### 確認用本文
三遊亭圓左

日本の落語家の名跡

三遊亭 圓左(さんゆうてい えんさ)は落語名跡。過去4代目まで存在しているが、現在は空位。


初代 三遊亭さんゆうてい 圓左えんさ
初代 三遊亭(さんゆうてい) 圓左(えんさ)
三遊亭圓朝一門定紋「高崎扇」
本名 小泉 熊山
別名 狸の圓左
生年月日 1853年
没年月日 1909年5月8日
出身地 日本の旗 日本・江戸
師匠 三遊亭圓朝
名跡 1.三遊亭鯉朝
(1871年 - 1876年)
2.三遊亭米朝
(1876年 - ?)
3.三遊亭飩朝
(? - 1885年)
4.初代三遊亭圓左
(1885年 - 1901年)
5.三代目三遊亭龍蝶
(1901年 - 1904年)
9.初代三遊亭圓左
(1904年 - 1909年)
活動期間 1871年 - 1909年
活動内容 道具入りの百物語
新作落語
家族 二代目三遊亭圓左(実子)
所属 三遊派
備考
第一次落語研究会の発起人の一人

初代 三遊亭 圓左1853年(嘉永6年) - 1909年(明治42年)5月8日)は明治期の落語家。本名:小泉熊山。

風貌からあだ名を「狸の圓左」という。

来歴 編集

江戸京橋生まれ、父は京橋や中橋で成田家仁作を名乗り幇間や落語・座興をしていた。はじめ鍼医を志し師匠に弟子入りしたが1年半ほどで師匠が死去し、流しの揉み師になるが根っからの落語が好きで1871年(明治4年)頃三遊亭圓朝門人となり三遊亭?理(鯉とも)朝1876年(明治9年)頃三遊亭米朝、を経て、一時旅回りの役者の一座に加わり上州を巡ったこともあったが、復帰して三遊亭飩朝、1885年(明治18年)頃に三遊亭圓左を名乗る。

翌年、浅草並木の酒恵亭で真打披露となり、師のすすめで道具入りの百物語を演じた。1901年(明治34年)11月に兄弟子の4代目三遊亭圓生の引き立てで3代目?三遊亭龍蝶と名乗った時期もあったが、1903年(明治36年)または1904年(明治37年)頃に旧名の圓左に戻る。

晩年の1905年(明治38年)には「第一次落語研究会」の発起人の一人となる。地味な芸風で客の評判はよくなかったが、噺は巧く、楽屋内では高く評価されていた。「柳の馬場」「富久」「天災」「やかん」などを得意とし、とくに按摩の登場する噺は絶品であった。劇作家益田太郎冠者と組んで新作にも手がけている。

後輩の指導にも力を入れ、3代目三遊亭圓馬は大きな薫陶を受けた一人である。

芸熱心で「毎日、方々歩いて、二軒三軒と人の家を訪問して、行った先で必ず噺をする。・・・一席やっちゃうと、『エエ、こういう噺も・・・』って、また一席演る。・・・そしてどうだこうだと言ってもらって、そこで自分でまた練りなおすんです。」

あるいは「ある日向島の料理屋からお座敷がかかった。行っておじぎをして、頭を上げたら、自分の倅が脇息にもたれて、芸者を二人ばかりわきへ置いている。『馬鹿野郎オッ』ってどなった。『どこの国におやじを余興に呼ぶやつがある。その銭ア誰が出すんだ。みんなおれが払うんだ。』っておこってから『せっかくきたんだから一席聞かせてやる』ってそこで噺をしたんですから・・・いかに噺が好きだったか・・・・そのくらいですからうまいのも当り前なんですよ。」という証言がある。(2つとも、6代目三遊亭圓生著 『寄席育ち』)

1909年(明治42年)5月7日、牛込亭という席で弟弟子の初代三遊亭圓右と余興に「茶番狂言」を演じた後、「綱上」を踊って夜に帰宅後、脳充血の発作で倒れ、翌朝急死。享年数え57歳。[1]
######
### 確認用データ
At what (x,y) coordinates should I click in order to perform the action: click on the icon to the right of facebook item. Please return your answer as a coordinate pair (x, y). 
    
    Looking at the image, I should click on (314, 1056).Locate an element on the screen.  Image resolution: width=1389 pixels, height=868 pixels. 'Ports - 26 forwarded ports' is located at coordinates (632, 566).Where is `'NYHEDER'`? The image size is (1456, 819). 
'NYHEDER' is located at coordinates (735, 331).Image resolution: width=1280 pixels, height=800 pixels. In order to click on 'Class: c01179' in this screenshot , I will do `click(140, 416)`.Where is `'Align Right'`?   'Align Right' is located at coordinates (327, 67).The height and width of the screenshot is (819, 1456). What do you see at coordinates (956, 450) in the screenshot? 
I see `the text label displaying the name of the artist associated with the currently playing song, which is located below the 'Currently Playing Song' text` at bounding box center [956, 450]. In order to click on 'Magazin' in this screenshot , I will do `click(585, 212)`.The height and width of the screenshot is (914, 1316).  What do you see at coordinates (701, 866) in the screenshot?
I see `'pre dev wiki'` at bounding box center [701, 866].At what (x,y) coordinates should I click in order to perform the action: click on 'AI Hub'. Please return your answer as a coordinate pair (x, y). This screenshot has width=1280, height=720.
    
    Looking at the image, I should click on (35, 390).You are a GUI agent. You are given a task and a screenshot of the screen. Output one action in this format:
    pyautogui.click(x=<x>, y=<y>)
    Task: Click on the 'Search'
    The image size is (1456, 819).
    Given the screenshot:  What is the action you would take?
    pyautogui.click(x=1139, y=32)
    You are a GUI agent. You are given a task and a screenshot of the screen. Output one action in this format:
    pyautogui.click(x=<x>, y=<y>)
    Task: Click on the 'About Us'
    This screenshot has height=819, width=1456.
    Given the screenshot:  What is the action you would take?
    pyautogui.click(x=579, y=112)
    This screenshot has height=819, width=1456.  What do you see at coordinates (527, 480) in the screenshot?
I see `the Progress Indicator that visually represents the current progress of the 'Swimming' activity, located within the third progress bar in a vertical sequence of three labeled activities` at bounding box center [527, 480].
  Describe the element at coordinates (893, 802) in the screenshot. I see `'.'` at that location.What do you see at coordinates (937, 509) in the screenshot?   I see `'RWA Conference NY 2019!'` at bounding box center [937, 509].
######
作業指示.
三遊亭圓左についての本文を読み、次の問いに答えてください。
1. 初代圓左が三遊亭圓朝の門人になったのは何年頃か。
2. 1905年に初代圓左が発起人の一人となった会の名前は何か。
3. 初代圓左が風貌から付けられたあだ名は何か。

解答.
1. 1871年(明治4年)頃
2. 第一次落語研究会
3. 狸の圓左